TASK DESCRIPTION:
Copy the story of the catatonic patient word for word from "1 know one psychiatrist" to "of the office.".

===== TEXT BLOCK

1 know one psychiatrist who was working with a man who had had a very traumatic experience: his whole family had burned to death before his eyes, and he was powerless to help them. The man went into catatonia when this happened some years ago. The psychiatrist had worked and worked year after year with this guy and finally had gotten him to come out.

When this major event occurred, there happened to be an attractive 18–year–old candystriper in the office. The psychiatrist wanted to go get a colleague to help him with the next stage of therapy, but he didn't want the man to go back to catatonia while he was out of the room. The psychiatrist turned to the candystriper and said urgently "Keep him out! I'll be right back!" and ran out of the office.

So here is this young woman who had no experience doing therapy or anything like it. She knew enough about what this man had looked like before and what he looked like now, to know when he was going back in. Sure enough, as soon as the doctor went running out to get his friend to help, the man started to go back into the catatonic state. Her intuitive response was magnificent: she reached over and grabbed this guy and gave him the biggest, juiciest French kiss you can imagine! That kept him out!

==========
===== RECORDED INFORMATION

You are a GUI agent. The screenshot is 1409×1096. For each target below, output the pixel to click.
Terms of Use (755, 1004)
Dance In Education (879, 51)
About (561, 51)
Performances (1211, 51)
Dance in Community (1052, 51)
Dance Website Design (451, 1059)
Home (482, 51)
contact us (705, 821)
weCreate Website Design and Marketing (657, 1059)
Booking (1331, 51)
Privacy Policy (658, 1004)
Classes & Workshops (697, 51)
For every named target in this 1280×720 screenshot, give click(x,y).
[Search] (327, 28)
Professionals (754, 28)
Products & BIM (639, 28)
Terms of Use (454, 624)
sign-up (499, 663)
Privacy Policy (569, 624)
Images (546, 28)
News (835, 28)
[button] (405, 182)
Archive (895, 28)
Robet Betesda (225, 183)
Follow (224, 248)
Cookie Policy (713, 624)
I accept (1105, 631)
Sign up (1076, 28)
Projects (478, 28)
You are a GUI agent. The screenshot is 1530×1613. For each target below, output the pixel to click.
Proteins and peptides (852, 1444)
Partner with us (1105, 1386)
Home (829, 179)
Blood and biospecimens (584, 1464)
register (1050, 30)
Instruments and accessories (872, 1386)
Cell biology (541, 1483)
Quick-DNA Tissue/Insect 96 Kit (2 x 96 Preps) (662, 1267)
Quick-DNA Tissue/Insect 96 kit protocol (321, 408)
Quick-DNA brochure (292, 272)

==========

ANSWER TO THIS TASK:
1 know one psychiatrist who was working with a man who had had a very traumatic experience: his whole family had burned to death before his eyes, and he was powerless to help them. The man went into catatonia when this happened some years ago. The psychiatrist had worked and worked year after year with this guy and finally had gotten him to come out.

When this major event occurred, there happened to be an attractive 18–year–old candystriper in the office. The psychiatrist wanted to go get a colleague to help him with the next stage of therapy, but he didn't want the man to go back to catatonia while he was out of the room. The psychiatrist turned to the candystriper and said urgently "Keep him out! I'll be right back!" and ran out of the office.